▶ **EXERCISE DIRECTIONS**
Among the lines below, restate word for word only those from the line with "Where should I click to: Open" through the line with "Task: Open the 群日历 calendar app", with both end lines kept.

═══ GIVEN RECORDS

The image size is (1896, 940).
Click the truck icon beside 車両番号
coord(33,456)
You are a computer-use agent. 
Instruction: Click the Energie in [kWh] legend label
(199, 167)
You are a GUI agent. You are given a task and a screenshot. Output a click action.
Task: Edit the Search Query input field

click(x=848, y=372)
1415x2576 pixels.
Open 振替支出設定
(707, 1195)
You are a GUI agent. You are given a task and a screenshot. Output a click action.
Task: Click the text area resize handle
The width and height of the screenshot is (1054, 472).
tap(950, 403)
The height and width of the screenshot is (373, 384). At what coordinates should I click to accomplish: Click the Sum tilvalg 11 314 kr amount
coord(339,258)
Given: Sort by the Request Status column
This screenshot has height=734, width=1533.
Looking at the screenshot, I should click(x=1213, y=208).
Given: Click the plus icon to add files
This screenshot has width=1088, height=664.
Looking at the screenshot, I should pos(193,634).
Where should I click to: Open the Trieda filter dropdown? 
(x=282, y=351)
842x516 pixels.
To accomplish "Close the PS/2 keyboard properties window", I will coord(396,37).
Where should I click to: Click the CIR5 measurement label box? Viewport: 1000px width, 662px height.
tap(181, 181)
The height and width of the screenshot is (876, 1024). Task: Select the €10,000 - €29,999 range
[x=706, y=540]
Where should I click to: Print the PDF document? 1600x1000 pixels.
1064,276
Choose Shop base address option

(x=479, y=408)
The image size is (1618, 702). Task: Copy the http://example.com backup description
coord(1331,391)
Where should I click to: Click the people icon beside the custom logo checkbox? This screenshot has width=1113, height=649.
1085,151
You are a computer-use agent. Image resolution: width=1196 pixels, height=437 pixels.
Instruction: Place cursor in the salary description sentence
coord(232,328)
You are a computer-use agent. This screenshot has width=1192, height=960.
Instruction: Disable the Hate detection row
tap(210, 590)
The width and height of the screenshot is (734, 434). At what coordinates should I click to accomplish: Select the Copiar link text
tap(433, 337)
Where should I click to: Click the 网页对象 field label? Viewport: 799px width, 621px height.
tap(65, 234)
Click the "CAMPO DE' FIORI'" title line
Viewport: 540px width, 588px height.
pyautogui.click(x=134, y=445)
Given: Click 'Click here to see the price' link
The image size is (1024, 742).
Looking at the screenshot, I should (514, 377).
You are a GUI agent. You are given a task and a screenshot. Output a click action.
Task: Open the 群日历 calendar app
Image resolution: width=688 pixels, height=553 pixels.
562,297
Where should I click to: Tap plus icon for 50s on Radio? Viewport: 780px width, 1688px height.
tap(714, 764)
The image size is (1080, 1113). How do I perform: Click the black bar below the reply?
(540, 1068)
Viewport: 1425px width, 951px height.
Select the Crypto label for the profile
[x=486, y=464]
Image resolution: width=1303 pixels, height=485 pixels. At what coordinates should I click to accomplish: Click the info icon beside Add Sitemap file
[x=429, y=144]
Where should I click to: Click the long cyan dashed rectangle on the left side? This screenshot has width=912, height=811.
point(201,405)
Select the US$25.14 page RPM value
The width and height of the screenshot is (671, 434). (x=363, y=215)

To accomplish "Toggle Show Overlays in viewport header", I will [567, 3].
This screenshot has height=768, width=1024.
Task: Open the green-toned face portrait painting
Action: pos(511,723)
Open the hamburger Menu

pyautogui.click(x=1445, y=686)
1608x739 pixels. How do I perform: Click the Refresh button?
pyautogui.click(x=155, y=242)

══════

▶ **ANSWER**
Where should I click to: Open the Trieda filter dropdown? 
(x=282, y=351)
842x516 pixels.
To accomplish "Close the PS/2 keyboard properties window", I will coord(396,37).
Where should I click to: Click the CIR5 measurement label box? Viewport: 1000px width, 662px height.
tap(181, 181)
The height and width of the screenshot is (876, 1024). Task: Select the €10,000 - €29,999 range
[x=706, y=540]
Where should I click to: Print the PDF document? 1600x1000 pixels.
1064,276
Choose Shop base address option

(x=479, y=408)
The image size is (1618, 702). Task: Copy the http://example.com backup description
coord(1331,391)
Where should I click to: Click the people icon beside the custom logo checkbox? This screenshot has width=1113, height=649.
1085,151
You are a computer-use agent. Image resolution: width=1196 pixels, height=437 pixels.
Instruction: Place cursor in the salary description sentence
coord(232,328)
You are a computer-use agent. This screenshot has width=1192, height=960.
Instruction: Disable the Hate detection row
tap(210, 590)
The width and height of the screenshot is (734, 434). At what coordinates should I click to accomplish: Select the Copiar link text
tap(433, 337)
Where should I click to: Click the 网页对象 field label? Viewport: 799px width, 621px height.
tap(65, 234)
Click the "CAMPO DE' FIORI'" title line
Viewport: 540px width, 588px height.
pyautogui.click(x=134, y=445)
Given: Click 'Click here to see the price' link
The image size is (1024, 742).
Looking at the screenshot, I should (514, 377).
You are a GUI agent. You are given a task and a screenshot. Output a click action.
Task: Open the 群日历 calendar app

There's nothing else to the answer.